= TASK ITEM =
Go through the records and extract every line with the word "Terms".

::: EXTRACTED RECORDS

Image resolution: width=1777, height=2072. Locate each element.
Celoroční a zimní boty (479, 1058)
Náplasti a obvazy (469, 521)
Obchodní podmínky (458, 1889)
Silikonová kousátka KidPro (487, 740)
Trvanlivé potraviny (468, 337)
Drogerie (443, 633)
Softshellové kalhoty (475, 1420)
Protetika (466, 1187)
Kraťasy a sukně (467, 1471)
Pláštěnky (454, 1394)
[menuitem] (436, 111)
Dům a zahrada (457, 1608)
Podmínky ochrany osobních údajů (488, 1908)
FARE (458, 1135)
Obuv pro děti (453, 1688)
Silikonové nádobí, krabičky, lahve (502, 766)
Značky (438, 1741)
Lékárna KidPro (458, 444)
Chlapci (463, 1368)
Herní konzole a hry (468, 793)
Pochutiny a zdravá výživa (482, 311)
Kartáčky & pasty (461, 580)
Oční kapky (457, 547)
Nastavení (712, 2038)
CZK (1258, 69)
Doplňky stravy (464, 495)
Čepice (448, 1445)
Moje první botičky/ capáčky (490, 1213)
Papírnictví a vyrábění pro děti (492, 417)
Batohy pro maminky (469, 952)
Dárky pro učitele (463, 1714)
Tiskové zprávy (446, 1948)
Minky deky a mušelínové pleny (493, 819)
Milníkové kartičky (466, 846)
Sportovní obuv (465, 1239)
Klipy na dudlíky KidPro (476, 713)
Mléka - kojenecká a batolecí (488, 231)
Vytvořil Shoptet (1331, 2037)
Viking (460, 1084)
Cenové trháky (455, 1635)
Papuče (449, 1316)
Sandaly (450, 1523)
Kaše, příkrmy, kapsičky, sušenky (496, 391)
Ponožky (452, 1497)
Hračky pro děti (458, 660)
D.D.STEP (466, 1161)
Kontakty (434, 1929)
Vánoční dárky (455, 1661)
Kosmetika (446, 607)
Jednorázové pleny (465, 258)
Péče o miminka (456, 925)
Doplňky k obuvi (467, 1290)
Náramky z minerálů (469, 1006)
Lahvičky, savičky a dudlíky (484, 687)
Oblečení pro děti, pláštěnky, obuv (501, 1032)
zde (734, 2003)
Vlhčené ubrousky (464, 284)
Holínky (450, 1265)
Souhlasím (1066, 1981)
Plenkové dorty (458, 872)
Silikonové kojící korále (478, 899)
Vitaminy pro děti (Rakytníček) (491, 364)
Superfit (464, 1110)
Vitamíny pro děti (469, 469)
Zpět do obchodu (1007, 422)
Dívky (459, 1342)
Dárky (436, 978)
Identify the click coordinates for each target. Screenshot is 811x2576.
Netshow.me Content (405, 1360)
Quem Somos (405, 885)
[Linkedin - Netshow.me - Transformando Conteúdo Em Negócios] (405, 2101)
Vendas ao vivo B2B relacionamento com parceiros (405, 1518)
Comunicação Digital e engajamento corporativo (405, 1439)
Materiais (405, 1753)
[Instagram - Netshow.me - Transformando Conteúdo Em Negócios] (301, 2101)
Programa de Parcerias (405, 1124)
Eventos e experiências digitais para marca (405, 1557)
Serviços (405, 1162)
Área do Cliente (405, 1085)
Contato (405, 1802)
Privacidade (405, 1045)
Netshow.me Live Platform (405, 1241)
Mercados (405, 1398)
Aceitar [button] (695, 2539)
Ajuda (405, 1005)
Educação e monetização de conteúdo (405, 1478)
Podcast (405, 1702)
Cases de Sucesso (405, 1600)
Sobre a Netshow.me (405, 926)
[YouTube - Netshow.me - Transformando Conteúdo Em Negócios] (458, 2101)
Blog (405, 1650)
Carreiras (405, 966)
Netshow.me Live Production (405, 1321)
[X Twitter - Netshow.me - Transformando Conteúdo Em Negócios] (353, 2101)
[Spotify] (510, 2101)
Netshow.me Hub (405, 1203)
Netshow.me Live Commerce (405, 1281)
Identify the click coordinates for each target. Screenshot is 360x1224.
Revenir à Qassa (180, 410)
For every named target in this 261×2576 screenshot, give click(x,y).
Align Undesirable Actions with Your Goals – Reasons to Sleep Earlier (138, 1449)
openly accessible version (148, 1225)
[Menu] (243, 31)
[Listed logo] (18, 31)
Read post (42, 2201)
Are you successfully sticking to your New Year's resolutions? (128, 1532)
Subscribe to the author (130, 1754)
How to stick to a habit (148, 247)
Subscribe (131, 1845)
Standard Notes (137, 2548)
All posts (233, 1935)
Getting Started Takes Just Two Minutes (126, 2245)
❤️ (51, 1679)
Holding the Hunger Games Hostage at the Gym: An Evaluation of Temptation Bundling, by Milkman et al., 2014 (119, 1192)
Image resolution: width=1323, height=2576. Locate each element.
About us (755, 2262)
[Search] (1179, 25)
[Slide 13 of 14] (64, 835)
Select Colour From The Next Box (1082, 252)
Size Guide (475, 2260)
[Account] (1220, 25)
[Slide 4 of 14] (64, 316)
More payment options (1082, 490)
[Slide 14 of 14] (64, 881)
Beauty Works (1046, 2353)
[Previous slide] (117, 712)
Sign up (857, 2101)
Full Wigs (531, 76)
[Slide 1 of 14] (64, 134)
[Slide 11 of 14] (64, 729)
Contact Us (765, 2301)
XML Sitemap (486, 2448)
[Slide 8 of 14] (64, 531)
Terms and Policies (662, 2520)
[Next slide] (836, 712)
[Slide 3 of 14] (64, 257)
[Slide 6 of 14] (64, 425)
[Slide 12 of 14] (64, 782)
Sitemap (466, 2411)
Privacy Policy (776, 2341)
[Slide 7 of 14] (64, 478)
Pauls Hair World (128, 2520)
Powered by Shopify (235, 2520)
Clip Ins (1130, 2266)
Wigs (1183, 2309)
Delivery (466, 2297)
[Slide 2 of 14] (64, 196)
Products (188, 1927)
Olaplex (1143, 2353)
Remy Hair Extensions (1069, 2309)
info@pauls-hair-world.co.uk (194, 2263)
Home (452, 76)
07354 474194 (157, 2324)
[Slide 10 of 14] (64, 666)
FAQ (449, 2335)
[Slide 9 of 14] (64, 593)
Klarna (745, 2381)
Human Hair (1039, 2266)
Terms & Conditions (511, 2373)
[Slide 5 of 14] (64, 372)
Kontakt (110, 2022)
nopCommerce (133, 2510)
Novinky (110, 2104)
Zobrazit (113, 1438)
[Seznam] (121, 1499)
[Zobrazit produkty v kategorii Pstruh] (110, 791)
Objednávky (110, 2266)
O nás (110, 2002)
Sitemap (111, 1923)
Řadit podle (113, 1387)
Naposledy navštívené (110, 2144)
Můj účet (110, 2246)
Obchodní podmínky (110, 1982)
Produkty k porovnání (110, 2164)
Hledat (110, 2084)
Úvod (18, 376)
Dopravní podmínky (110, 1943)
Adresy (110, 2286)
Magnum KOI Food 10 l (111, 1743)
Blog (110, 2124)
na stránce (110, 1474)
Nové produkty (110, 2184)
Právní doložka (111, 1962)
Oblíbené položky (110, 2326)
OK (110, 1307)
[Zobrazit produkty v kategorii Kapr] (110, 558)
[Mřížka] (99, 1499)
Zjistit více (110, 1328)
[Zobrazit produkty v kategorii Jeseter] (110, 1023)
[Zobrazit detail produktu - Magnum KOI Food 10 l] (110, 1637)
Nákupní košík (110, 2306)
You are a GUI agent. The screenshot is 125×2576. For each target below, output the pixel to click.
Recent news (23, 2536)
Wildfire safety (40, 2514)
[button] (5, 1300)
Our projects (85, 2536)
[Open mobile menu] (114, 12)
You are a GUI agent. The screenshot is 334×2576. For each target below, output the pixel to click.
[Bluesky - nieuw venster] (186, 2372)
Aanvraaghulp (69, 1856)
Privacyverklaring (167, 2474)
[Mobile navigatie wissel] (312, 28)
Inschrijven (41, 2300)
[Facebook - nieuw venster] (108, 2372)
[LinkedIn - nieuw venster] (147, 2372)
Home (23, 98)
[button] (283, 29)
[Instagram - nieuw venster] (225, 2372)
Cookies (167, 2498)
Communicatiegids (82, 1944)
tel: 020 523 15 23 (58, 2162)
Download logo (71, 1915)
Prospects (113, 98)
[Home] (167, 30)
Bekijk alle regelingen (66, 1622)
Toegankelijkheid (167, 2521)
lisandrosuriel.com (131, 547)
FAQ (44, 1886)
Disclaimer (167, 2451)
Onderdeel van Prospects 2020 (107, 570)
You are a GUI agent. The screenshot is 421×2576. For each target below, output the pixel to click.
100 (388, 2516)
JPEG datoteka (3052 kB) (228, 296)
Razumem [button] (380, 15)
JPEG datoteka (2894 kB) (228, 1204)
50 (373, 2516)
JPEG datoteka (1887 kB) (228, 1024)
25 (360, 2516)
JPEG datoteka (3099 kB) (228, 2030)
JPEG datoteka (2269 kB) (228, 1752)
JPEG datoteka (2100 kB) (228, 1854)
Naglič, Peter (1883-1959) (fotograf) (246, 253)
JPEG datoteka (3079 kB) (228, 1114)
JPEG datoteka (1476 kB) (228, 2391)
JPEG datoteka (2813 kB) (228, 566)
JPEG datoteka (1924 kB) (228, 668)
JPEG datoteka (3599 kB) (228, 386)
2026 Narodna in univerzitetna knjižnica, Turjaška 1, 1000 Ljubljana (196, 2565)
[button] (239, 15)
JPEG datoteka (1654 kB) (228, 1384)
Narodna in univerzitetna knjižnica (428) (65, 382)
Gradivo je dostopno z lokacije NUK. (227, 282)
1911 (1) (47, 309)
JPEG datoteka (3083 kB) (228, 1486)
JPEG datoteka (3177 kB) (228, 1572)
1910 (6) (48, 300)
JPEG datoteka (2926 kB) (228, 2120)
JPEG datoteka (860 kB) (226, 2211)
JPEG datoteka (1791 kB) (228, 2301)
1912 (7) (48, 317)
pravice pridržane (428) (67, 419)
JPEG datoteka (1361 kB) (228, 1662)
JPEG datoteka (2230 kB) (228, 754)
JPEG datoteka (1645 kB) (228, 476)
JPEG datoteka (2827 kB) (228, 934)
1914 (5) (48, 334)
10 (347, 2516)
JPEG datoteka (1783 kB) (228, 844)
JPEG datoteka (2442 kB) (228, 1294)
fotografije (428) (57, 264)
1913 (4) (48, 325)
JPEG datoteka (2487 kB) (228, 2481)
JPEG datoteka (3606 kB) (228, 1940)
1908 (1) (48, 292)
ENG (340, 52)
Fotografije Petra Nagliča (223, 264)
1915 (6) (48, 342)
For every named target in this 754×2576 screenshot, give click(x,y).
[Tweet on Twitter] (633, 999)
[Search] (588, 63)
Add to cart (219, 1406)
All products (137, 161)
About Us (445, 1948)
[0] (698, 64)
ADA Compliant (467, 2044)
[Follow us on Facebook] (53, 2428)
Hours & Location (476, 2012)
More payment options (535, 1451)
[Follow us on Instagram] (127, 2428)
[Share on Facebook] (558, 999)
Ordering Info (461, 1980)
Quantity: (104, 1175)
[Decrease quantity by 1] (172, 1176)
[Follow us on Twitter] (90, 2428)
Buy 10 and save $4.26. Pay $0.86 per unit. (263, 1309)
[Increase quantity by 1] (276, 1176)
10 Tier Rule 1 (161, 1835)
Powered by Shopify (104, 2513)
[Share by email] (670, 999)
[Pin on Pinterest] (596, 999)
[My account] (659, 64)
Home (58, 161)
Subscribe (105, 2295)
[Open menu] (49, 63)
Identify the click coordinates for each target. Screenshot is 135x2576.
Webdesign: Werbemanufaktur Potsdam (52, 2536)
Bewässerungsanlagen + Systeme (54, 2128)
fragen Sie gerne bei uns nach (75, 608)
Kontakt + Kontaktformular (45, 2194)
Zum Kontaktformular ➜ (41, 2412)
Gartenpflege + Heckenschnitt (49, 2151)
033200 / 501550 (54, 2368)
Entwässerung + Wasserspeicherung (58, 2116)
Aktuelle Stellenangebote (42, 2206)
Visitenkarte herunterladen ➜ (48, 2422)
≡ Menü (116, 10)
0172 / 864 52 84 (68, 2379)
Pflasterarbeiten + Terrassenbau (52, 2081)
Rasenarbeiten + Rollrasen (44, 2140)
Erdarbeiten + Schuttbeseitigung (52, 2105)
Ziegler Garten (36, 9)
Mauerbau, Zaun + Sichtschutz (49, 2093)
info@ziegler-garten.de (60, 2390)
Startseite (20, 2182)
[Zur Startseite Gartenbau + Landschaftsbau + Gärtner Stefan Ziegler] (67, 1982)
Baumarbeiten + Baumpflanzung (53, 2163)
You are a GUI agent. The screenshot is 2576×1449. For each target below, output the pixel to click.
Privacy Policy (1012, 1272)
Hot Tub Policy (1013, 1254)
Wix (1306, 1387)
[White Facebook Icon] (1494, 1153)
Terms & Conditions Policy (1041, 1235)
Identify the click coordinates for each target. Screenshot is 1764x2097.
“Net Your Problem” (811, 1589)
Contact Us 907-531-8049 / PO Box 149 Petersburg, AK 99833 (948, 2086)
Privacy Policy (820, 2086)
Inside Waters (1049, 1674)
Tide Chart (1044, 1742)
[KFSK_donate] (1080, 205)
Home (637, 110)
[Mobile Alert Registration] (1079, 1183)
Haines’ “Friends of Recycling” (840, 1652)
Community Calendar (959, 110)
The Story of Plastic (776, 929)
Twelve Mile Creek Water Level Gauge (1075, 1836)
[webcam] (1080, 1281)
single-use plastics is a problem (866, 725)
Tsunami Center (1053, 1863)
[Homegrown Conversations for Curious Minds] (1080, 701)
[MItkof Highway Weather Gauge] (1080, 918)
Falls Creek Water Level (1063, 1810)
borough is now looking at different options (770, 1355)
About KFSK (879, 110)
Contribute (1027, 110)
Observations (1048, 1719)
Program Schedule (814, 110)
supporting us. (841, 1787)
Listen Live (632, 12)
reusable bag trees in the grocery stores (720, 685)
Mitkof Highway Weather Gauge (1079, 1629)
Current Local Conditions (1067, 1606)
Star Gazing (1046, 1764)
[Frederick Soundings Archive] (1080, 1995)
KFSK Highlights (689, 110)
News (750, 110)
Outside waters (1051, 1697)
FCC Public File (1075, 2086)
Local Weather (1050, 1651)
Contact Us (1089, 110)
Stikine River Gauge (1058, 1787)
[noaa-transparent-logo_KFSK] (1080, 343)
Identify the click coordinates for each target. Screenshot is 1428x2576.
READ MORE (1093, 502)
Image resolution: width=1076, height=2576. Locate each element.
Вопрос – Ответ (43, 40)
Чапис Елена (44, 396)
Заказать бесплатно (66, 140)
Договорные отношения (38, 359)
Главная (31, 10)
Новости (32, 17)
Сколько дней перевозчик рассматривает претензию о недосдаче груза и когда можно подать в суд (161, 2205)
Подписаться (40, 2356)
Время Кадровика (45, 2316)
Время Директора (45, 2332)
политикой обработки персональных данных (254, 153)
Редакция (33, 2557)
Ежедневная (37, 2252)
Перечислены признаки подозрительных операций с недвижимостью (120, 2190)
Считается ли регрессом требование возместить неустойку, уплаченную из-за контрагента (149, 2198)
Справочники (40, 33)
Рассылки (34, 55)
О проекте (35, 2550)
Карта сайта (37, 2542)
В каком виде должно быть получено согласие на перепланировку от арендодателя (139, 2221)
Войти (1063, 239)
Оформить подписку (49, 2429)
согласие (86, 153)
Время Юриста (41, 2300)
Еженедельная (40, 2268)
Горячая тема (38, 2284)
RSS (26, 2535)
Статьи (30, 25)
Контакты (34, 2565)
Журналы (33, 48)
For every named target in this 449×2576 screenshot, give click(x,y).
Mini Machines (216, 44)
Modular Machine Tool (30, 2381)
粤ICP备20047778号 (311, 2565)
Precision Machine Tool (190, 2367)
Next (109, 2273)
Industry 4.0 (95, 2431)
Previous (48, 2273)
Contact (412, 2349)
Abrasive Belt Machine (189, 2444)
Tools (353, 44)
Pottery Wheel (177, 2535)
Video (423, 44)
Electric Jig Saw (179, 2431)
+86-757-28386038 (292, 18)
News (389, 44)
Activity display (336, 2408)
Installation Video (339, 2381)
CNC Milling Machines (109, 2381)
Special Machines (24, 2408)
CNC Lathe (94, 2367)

::::::

= RESPONSE AREA =
Terms and Policies (662, 2520)
Terms & Conditions (511, 2373)
Terms & Conditions Policy (1041, 1235)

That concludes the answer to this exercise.